■ RECORDED INFORMATION ■

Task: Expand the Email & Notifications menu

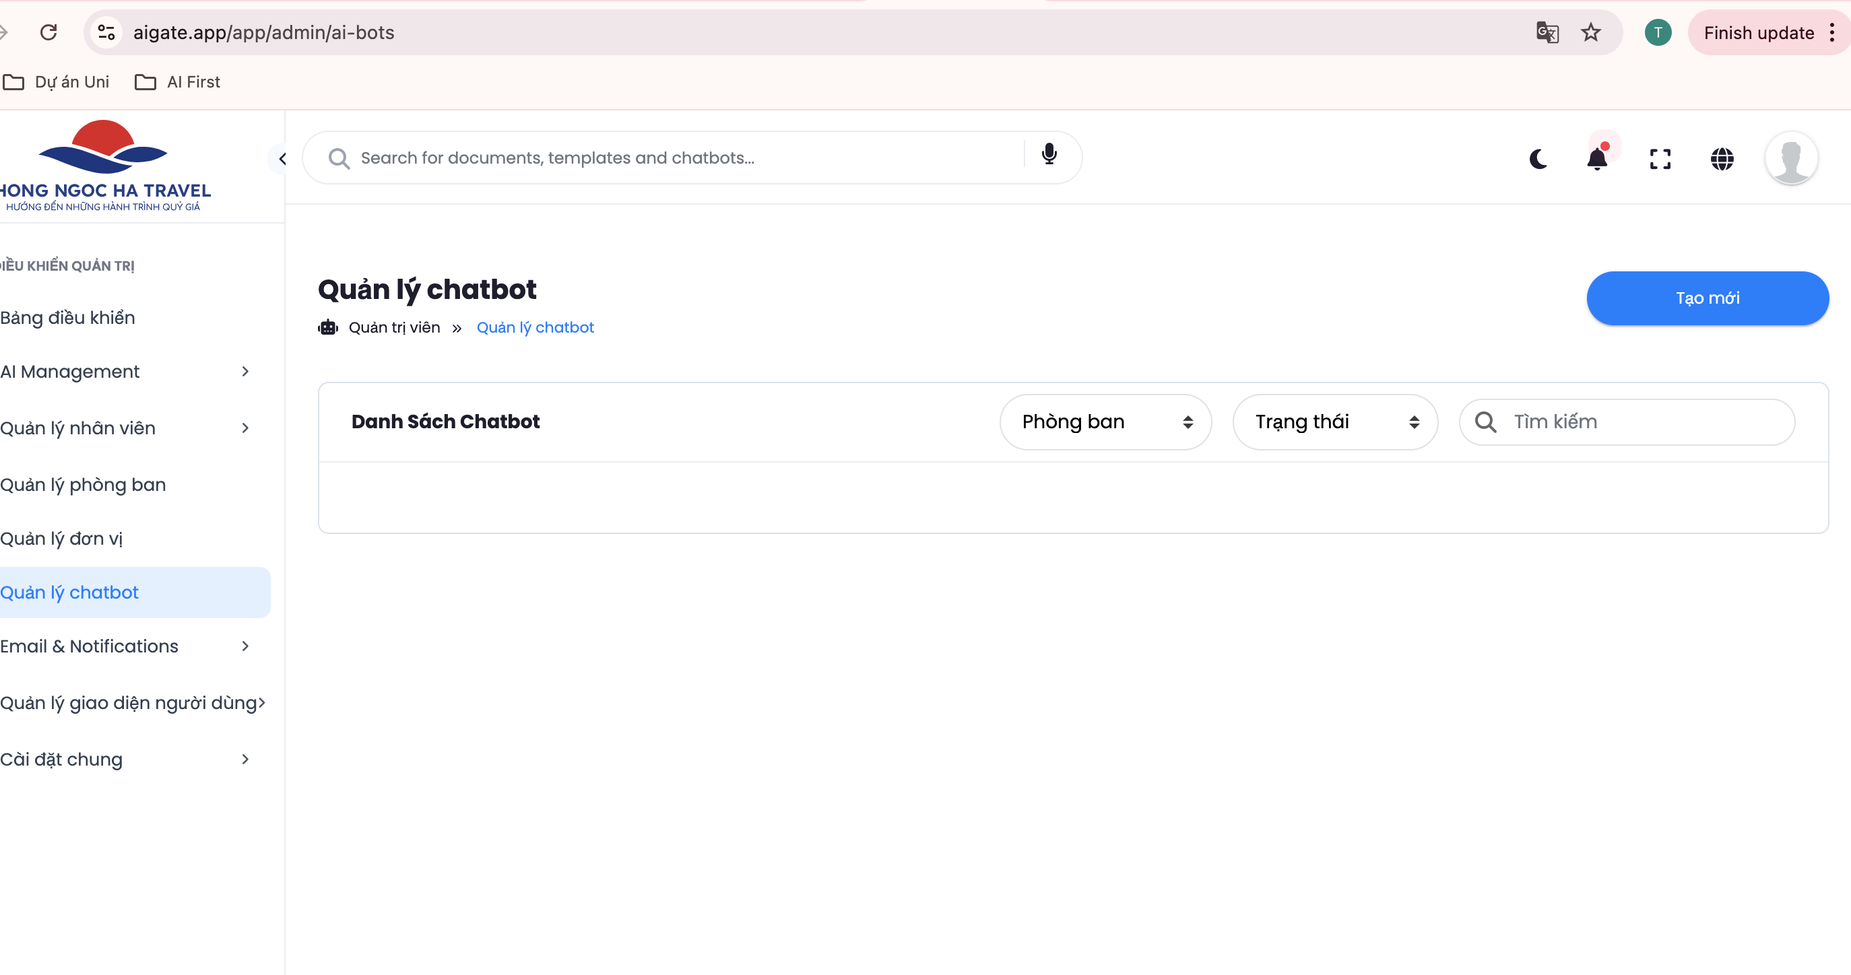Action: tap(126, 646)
--
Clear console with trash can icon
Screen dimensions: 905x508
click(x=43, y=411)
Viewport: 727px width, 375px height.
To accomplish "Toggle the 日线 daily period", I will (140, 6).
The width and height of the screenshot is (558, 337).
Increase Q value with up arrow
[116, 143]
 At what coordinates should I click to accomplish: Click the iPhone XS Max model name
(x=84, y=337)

■ TASK DETAILS ■
Begin at the line that has "The width and" and stop after the line that has "(x=84, y=337)". Write out those lines again with "screenshot" changed to "screen capture" and everything else left the same.

■ THE RESULT ■
The width and height of the screen capture is (558, 337).
Increase Q value with up arrow
[116, 143]
 At what coordinates should I click to accomplish: Click the iPhone XS Max model name
(x=84, y=337)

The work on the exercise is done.